First of all, I know, I know, I know. It’s been forEVAR since I posted. Sorry. But this is on my mind right now, at 4:30am, and I can’t sleep, anyway. So, here it is.
So, I know this woman who was attacked maybe a year and a half ago or so. When she told me about it a couple months ago, she said something that worried me. And I wish I had said something then, but I think I might print this out and have her read it when she’s alone. If anyone reading this thinks that’s a good idea, let me know in the comments after reading. Or if you think it’s a bad idea. Just let me know your thoughts.
Anyway, she said, “Yeah, it’s embarrassing, but…” I thought, ‘Embarrassing? Oh, sweetie.’ See, you gotta see how I view it. This woman has survived what many people have not. She is thriving, yes, thriving in spite of what happened to her. And so are you, reader. You are stronger than you were before. Look how far you’ve come from that horrible act done upon you. Look how much you’ve succeeded in bringing yourself back to normalcy. No, you will never be the same as before. But that doesn’t mean you aren’t going back to normalcy.
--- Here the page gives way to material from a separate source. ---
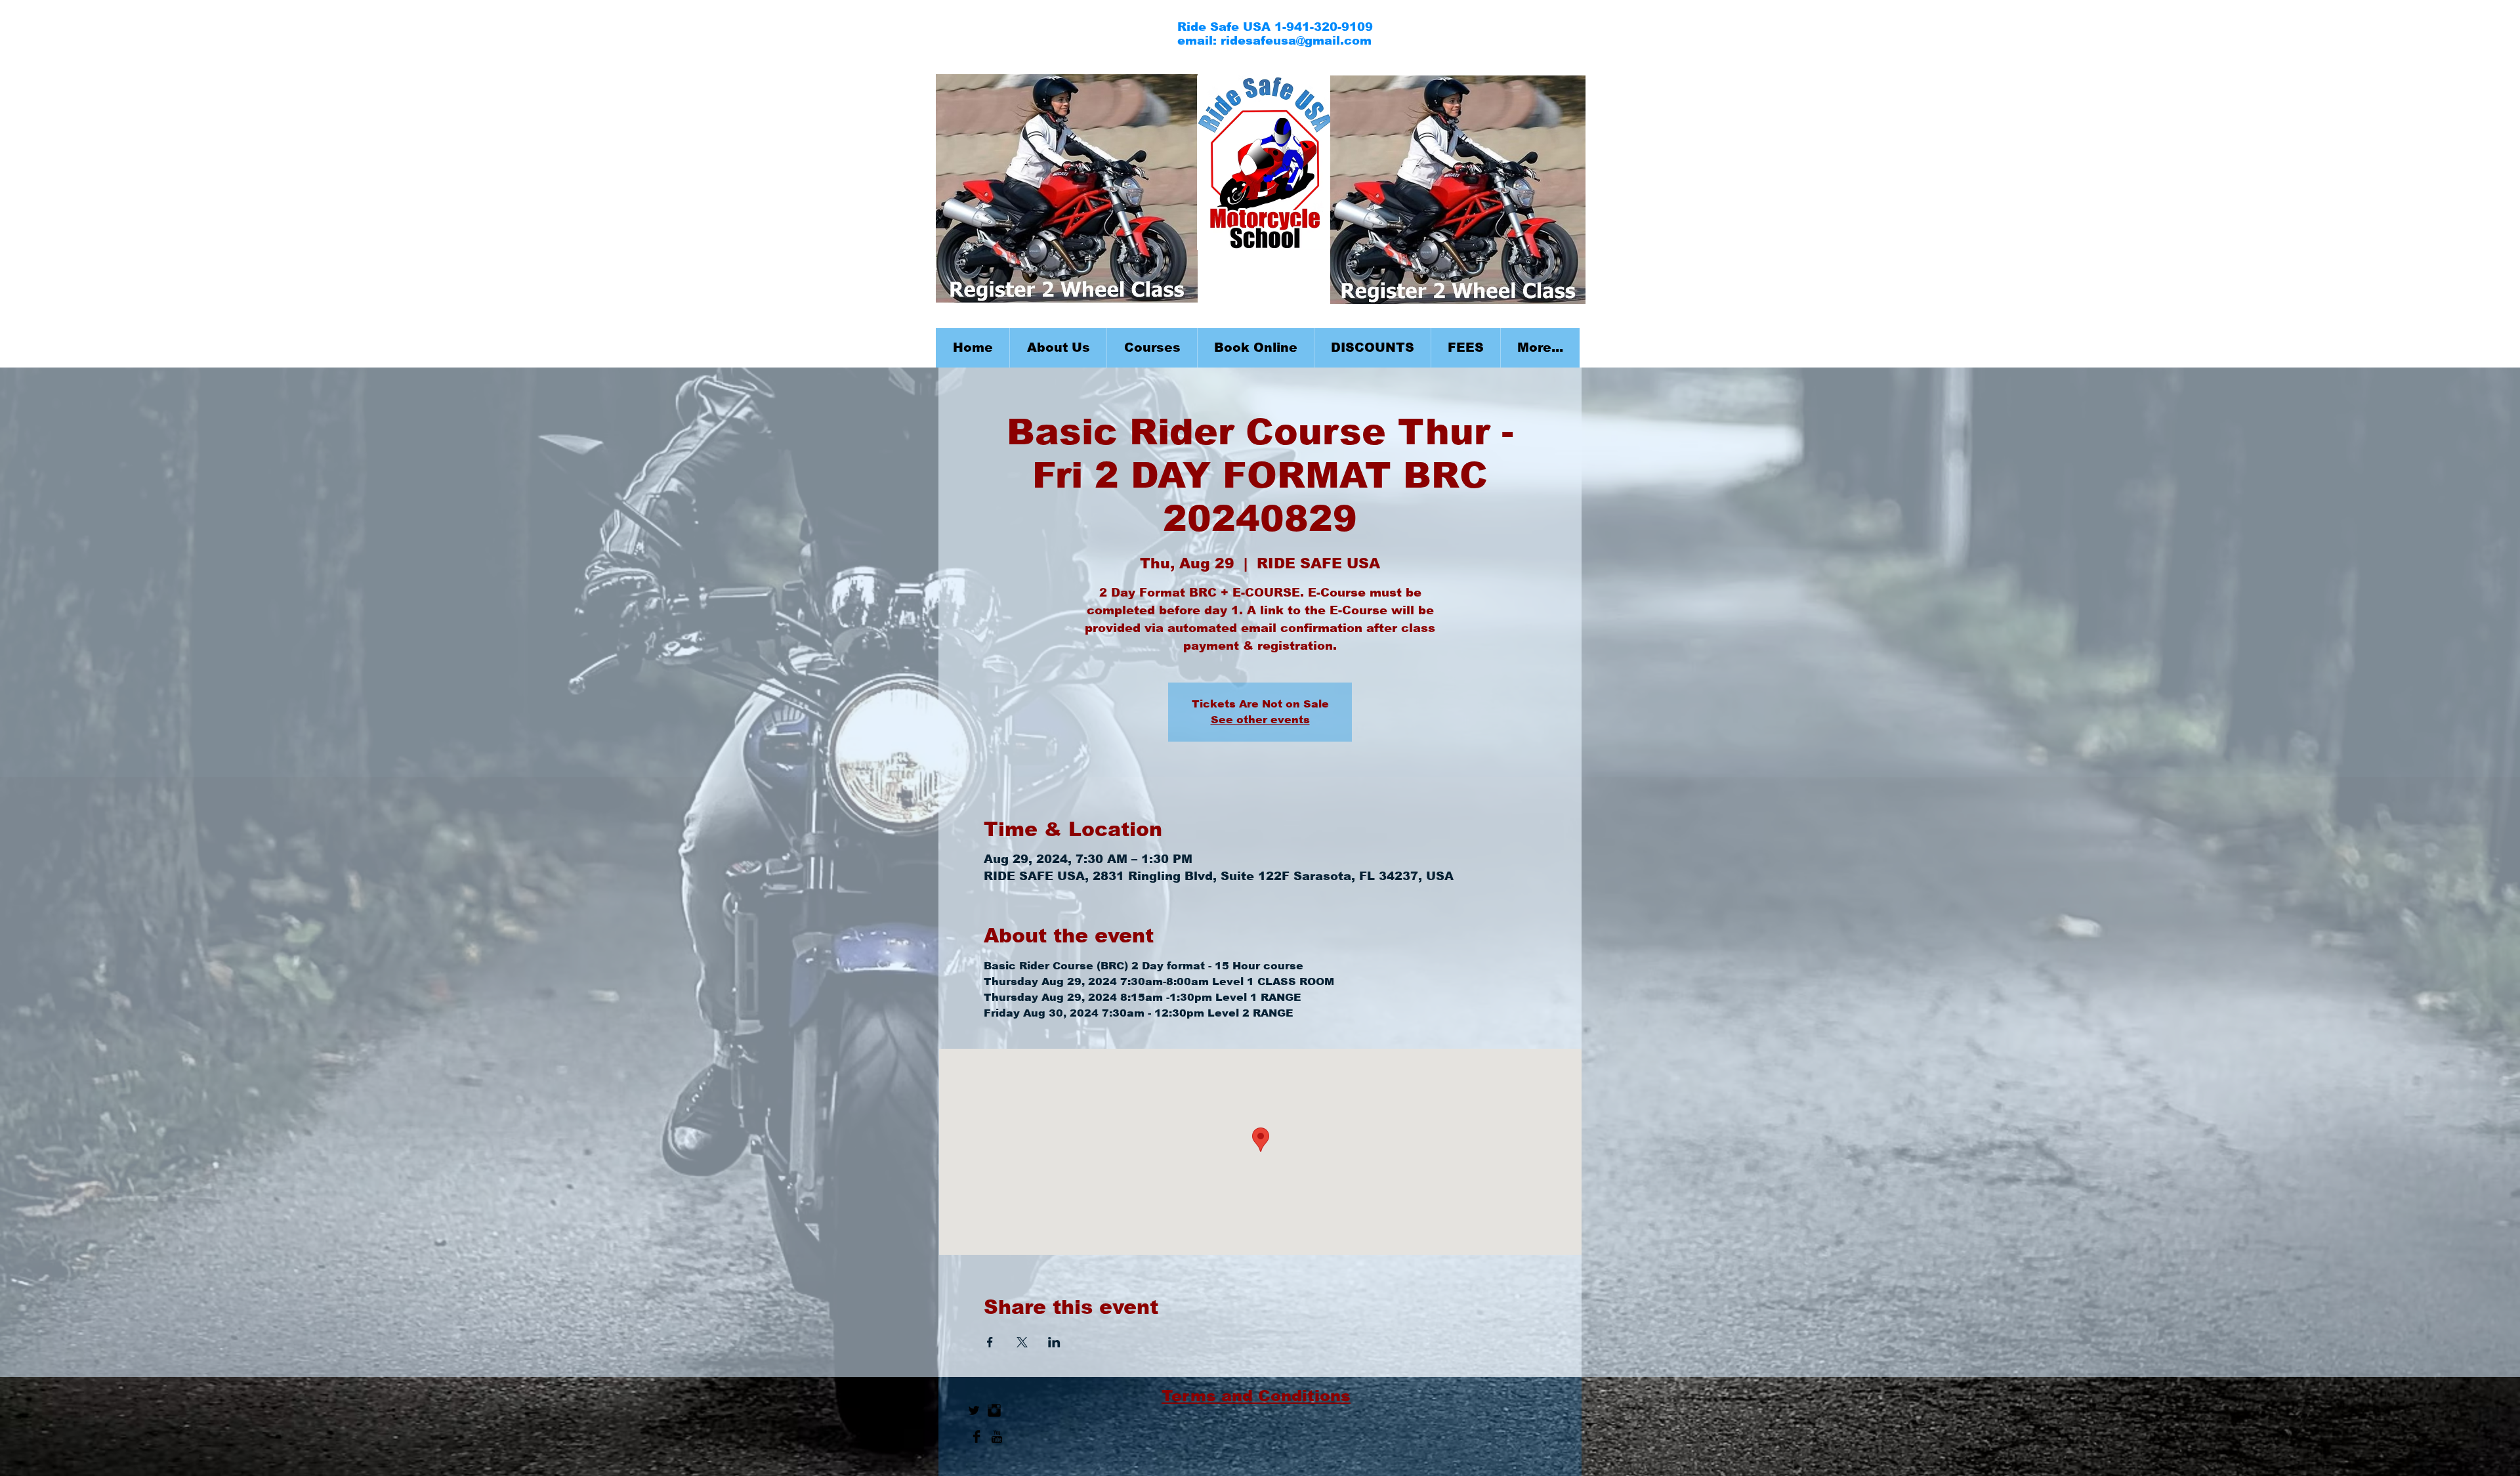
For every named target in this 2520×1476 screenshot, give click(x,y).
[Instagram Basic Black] (994, 1410)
As an outsider and an acquaintance, it looks like this woman has already come back to normalcy. In just a year! That’s unbelievable, imo. I never would have guessed that she had ever experienced that. It’s something to celebrate.
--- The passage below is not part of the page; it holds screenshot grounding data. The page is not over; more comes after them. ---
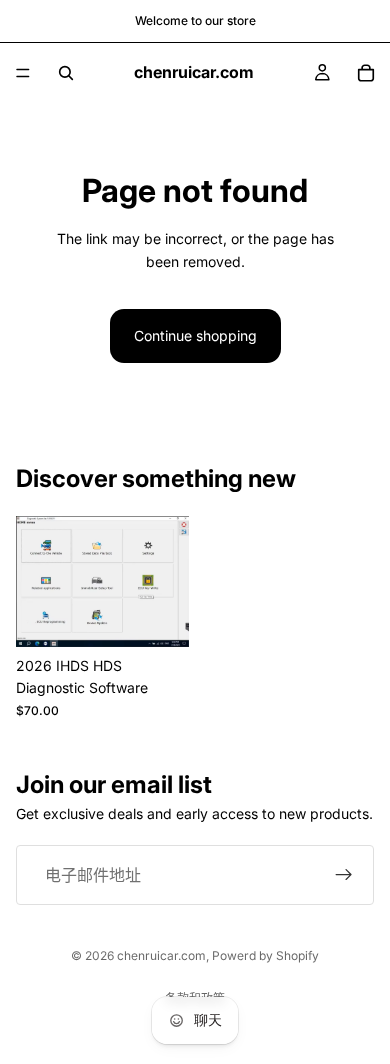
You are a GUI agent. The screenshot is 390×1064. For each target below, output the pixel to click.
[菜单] (23, 73)
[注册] (344, 875)
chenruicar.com (161, 955)
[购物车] (366, 73)
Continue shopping (195, 335)
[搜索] (66, 73)
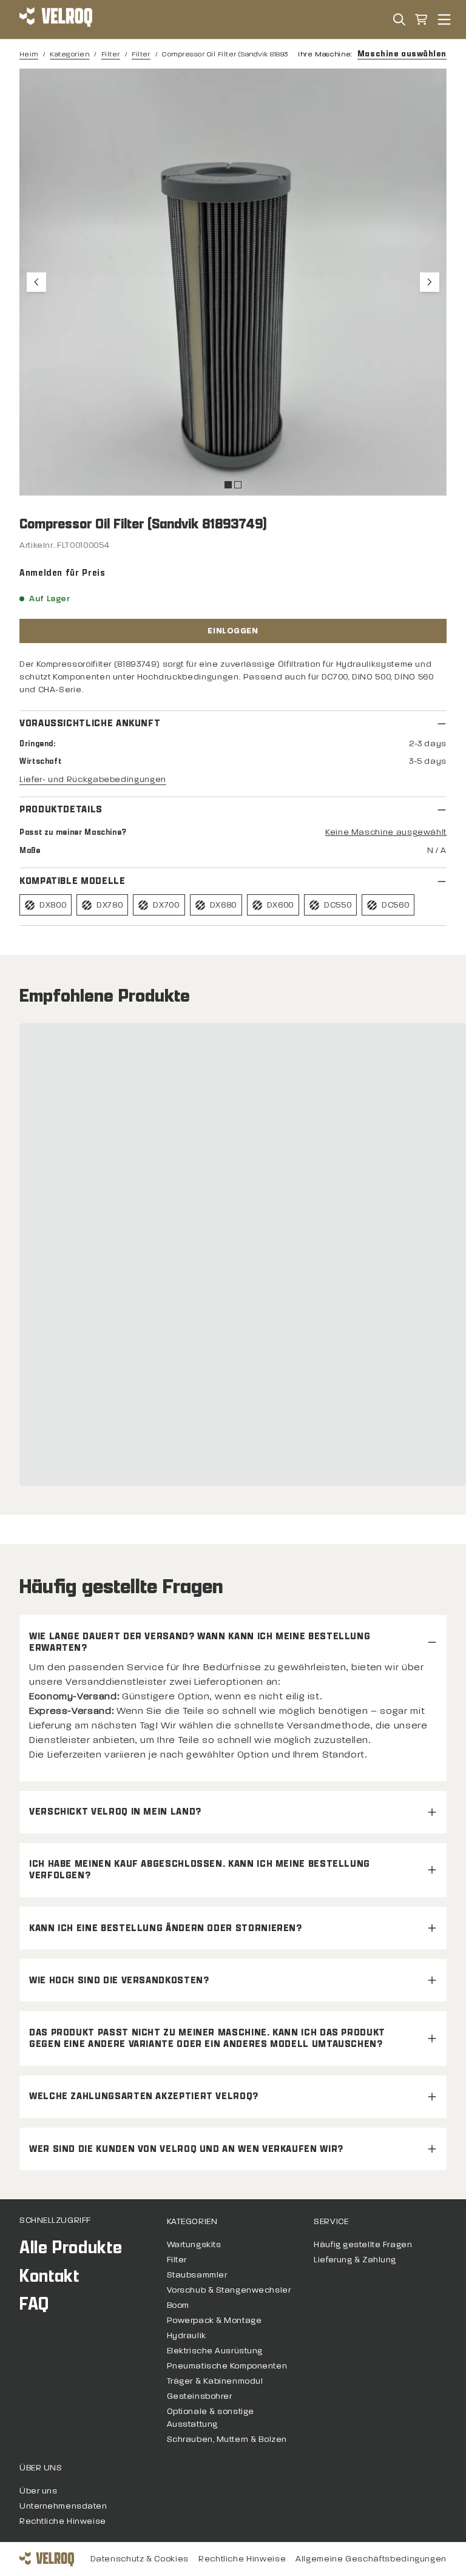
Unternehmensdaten (63, 2506)
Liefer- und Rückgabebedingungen (92, 779)
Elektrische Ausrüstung (215, 2350)
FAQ (34, 2304)
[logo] (55, 19)
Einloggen (233, 630)
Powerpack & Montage (214, 2320)
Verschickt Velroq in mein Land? (115, 1812)
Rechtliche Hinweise (62, 2521)
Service (331, 2221)
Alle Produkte (70, 2247)
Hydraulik (186, 2335)
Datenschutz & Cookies (139, 2559)
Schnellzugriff (55, 2220)
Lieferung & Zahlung (355, 2259)
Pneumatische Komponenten (227, 2366)
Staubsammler (197, 2275)
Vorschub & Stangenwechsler (229, 2290)
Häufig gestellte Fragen (363, 2244)
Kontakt (49, 2276)
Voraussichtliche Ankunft (89, 723)
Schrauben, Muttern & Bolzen (227, 2439)
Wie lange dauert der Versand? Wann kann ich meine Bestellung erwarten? (199, 1642)
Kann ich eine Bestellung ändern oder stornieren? (165, 1928)
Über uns (40, 2468)
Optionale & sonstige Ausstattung (210, 2417)
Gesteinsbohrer (199, 2396)
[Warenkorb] (421, 19)
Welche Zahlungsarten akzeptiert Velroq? (143, 2096)
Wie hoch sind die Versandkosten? (119, 1980)
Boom (178, 2305)
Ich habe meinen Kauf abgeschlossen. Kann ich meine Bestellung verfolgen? (199, 1869)
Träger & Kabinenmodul (215, 2381)
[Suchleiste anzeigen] (399, 19)
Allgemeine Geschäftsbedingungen (371, 2559)
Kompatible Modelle (72, 881)
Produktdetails (61, 809)
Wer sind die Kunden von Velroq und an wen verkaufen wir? (186, 2149)
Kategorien (69, 54)
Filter (110, 54)
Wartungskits (194, 2244)
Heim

I was never physically attacked. But I was emotionally destroyed. Long story short, I was made to see my entire future burn before my eyes (metaphorically). And was told, “It’s not burning. It’s going in a different direction.” Bullshit. My world came crashing down and I fell into depression and overeating. It’s been three years and I’m still not back to normalcy. My meds still aren’t fully figured out and I’m fat as fuck.
But, I am a survivor. Like you, I have fought against the desire to hurt myself. The desire to treat myself like shit. We’re not perfect at it, I know. We have bad days. We have days where we break our stand and give up. But, if you’re reading this, know that we have never given up entirely. You and I, us survivors, we’ve made it through this far. You may have a long way to go, but look how far you’ve come.
I hope these words have helped you, reader. And I think they may help the woman I know. But I don’t want to dig up the past on her, either. If she’s embarrassed, she might be embarrassed to know that I think about it, and her, every now and again. BUT I’m a nice person and that niceness inside me just wants spill over and give her something to smile about. To help her change her view about herself, maybe. Idk, what do you guys think?